Stored data entries
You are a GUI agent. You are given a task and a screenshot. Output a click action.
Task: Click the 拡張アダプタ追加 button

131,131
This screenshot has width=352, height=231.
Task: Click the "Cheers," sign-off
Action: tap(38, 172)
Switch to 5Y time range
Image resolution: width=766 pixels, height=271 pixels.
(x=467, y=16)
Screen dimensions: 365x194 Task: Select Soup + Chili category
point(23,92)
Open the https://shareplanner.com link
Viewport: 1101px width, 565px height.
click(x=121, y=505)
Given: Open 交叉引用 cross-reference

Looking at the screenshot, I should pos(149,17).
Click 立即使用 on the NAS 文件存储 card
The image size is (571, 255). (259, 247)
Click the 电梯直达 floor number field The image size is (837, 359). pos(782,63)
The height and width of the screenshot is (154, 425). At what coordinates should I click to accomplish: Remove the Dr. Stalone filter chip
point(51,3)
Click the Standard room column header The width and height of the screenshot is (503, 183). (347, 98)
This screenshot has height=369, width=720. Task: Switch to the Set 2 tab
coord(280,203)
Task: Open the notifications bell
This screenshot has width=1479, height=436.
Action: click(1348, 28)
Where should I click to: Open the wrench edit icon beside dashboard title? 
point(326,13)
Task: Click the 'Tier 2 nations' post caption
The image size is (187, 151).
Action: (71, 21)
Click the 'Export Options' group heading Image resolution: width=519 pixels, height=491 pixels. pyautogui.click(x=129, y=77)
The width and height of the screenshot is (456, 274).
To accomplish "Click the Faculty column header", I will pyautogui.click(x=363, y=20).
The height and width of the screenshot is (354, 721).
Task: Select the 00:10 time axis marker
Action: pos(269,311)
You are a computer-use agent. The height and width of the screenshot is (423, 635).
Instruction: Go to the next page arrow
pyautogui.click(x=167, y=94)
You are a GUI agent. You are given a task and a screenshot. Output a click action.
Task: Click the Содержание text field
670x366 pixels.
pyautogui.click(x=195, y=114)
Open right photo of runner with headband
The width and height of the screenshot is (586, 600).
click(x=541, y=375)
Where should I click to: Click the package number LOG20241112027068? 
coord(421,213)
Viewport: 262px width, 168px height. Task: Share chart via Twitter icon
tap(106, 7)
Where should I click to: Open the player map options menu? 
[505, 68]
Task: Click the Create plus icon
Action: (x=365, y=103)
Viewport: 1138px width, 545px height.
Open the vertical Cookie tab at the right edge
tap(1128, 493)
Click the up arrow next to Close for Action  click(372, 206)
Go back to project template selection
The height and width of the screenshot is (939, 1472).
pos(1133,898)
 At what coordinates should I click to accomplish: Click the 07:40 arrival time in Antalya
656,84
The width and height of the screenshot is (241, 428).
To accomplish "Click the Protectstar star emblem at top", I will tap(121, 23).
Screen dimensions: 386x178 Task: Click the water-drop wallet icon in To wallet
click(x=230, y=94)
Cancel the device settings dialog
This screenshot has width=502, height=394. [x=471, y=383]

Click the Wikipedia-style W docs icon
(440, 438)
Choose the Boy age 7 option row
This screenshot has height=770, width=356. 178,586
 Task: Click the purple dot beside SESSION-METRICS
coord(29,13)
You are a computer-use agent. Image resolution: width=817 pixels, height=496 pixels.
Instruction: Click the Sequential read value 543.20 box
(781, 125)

> EXERCISE INSTRUCTIONS
Can you give every line above again, exactly as written?

> FINISHED EXERCISE
You are a GUI agent. You are given a task and a screenshot. Output a click action.
Task: Click the 拡張アダプタ追加 button

131,131
This screenshot has width=352, height=231.
Task: Click the "Cheers," sign-off
Action: tap(38, 172)
Switch to 5Y time range
Image resolution: width=766 pixels, height=271 pixels.
(x=467, y=16)
Screen dimensions: 365x194 Task: Select Soup + Chili category
point(23,92)
Open the https://shareplanner.com link
Viewport: 1101px width, 565px height.
click(x=121, y=505)
Given: Open 交叉引用 cross-reference

Looking at the screenshot, I should pos(149,17).
Click 立即使用 on the NAS 文件存储 card
The image size is (571, 255). (259, 247)
Click the 电梯直达 floor number field The image size is (837, 359). pos(782,63)
The height and width of the screenshot is (154, 425). At what coordinates should I click to accomplish: Remove the Dr. Stalone filter chip
point(51,3)
Click the Standard room column header The width and height of the screenshot is (503, 183). (347, 98)
This screenshot has height=369, width=720. Task: Switch to the Set 2 tab
coord(280,203)
Task: Open the notifications bell
This screenshot has width=1479, height=436.
Action: click(1348, 28)
Where should I click to: Open the wrench edit icon beside dashboard title? 
point(326,13)
Task: Click the 'Tier 2 nations' post caption
The image size is (187, 151).
Action: (71, 21)
Click the 'Export Options' group heading Image resolution: width=519 pixels, height=491 pixels. pyautogui.click(x=129, y=77)
The width and height of the screenshot is (456, 274).
To accomplish "Click the Faculty column header", I will pyautogui.click(x=363, y=20).
The height and width of the screenshot is (354, 721).
Task: Select the 00:10 time axis marker
Action: pos(269,311)
You are a computer-use agent. The height and width of the screenshot is (423, 635).
Instruction: Go to the next page arrow
pyautogui.click(x=167, y=94)
You are a GUI agent. You are given a task and a screenshot. Output a click action.
Task: Click the Содержание text field
670x366 pixels.
pyautogui.click(x=195, y=114)
Open right photo of runner with headband
The width and height of the screenshot is (586, 600).
click(x=541, y=375)
Where should I click to: Click the package number LOG20241112027068? 
coord(421,213)
Viewport: 262px width, 168px height. Task: Share chart via Twitter icon
tap(106, 7)
Where should I click to: Open the player map options menu? 
[505, 68]
Task: Click the Create plus icon
Action: (x=365, y=103)
Viewport: 1138px width, 545px height.
Open the vertical Cookie tab at the right edge
tap(1128, 493)
Click the up arrow next to Close for Action  click(372, 206)
Go back to project template selection
The height and width of the screenshot is (939, 1472).
pos(1133,898)
 At what coordinates should I click to accomplish: Click the 07:40 arrival time in Antalya
656,84
The width and height of the screenshot is (241, 428).
To accomplish "Click the Protectstar star emblem at top", I will tap(121, 23).
Screen dimensions: 386x178 Task: Click the water-drop wallet icon in To wallet
click(x=230, y=94)
Cancel the device settings dialog
This screenshot has width=502, height=394. [x=471, y=383]

Click the Wikipedia-style W docs icon
(440, 438)
Choose the Boy age 7 option row
This screenshot has height=770, width=356. 178,586
 Task: Click the purple dot beside SESSION-METRICS
coord(29,13)
You are a computer-use agent. Image resolution: width=817 pixels, height=496 pixels.
Instruction: Click the Sequential read value 543.20 box
(781, 125)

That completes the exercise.